First off, we'll change the classify() function that we wrote previously to return the labels instead of printing them. Below, note that we now have return statements instead of print() functions.

In [21]:
def classify_test_set(message):

    message = re.sub('\W', ' ', message)
    message = message.lower()
    message = message.split()
    p_spam_given_message = p_spam
    p_ham_given_message = p_ham

    for word in message:
        if word in p_wi_given_spam:
            p_spam_given_message *= p_wi_given_spam[word]

        if word in p_wi_given_ham:
            p_ham_given_message *= p_wi_given_ham[word]
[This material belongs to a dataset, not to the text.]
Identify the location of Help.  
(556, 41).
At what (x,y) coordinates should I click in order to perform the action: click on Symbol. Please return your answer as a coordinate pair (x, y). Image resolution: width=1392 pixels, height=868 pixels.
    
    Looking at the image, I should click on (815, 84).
    if p_ham_given_message > p_spam_given_message:
        return 'ham'
    elif p_spam_given_message > p_ham_given_message:
        return 'spam'
    else:
        return 'needs human classification'

Now we can use the function above to create a new column in the dataset with the machine's answer.

In [22]:
test['machine'] = test['SMS'].apply(classify_test_set)
test.head()

Unnamed: 0,Label,SMS,machine
0,ham,Later i guess. I needa do mcat study too.,ham
1,ham,But i haf enuff space got like 4 mb...,ham
2,spam,Had your mobile 10 mths? Update to latest Oran...,spam
3,ham,All sounds good. Fingers . Makes it difficult ...,ham
4,ham,"All done, all handed in. Don't know if mega sh...",ham


Now we can compare the predicted values with the actual values to measure how good our spam filter is with classifying new messages. To make the measurement, we'll use __accuracy__ as a metric (correct over total).

In [23]:
correct = 0
total = len(test)

for row in test.iterrows():
    row = row[1]
    if row['Label'] == row['machine']:
        correct += 1
        
print('Accuracy:', 100*round(correct/total,6), '%')
print('Correct:', correct)
print('Incorrect:', total - correct)

Accuracy: 98.7433 %
Correct: 1100
Incorrect: 14


## Conclusions

The accuracy seems better than pretended initially, over 98%, when we were expecting at least 80%. So we managed to build a spam filter for SMS messages using the multinomial Naive Bayes algorithm that resulted __very accurate__.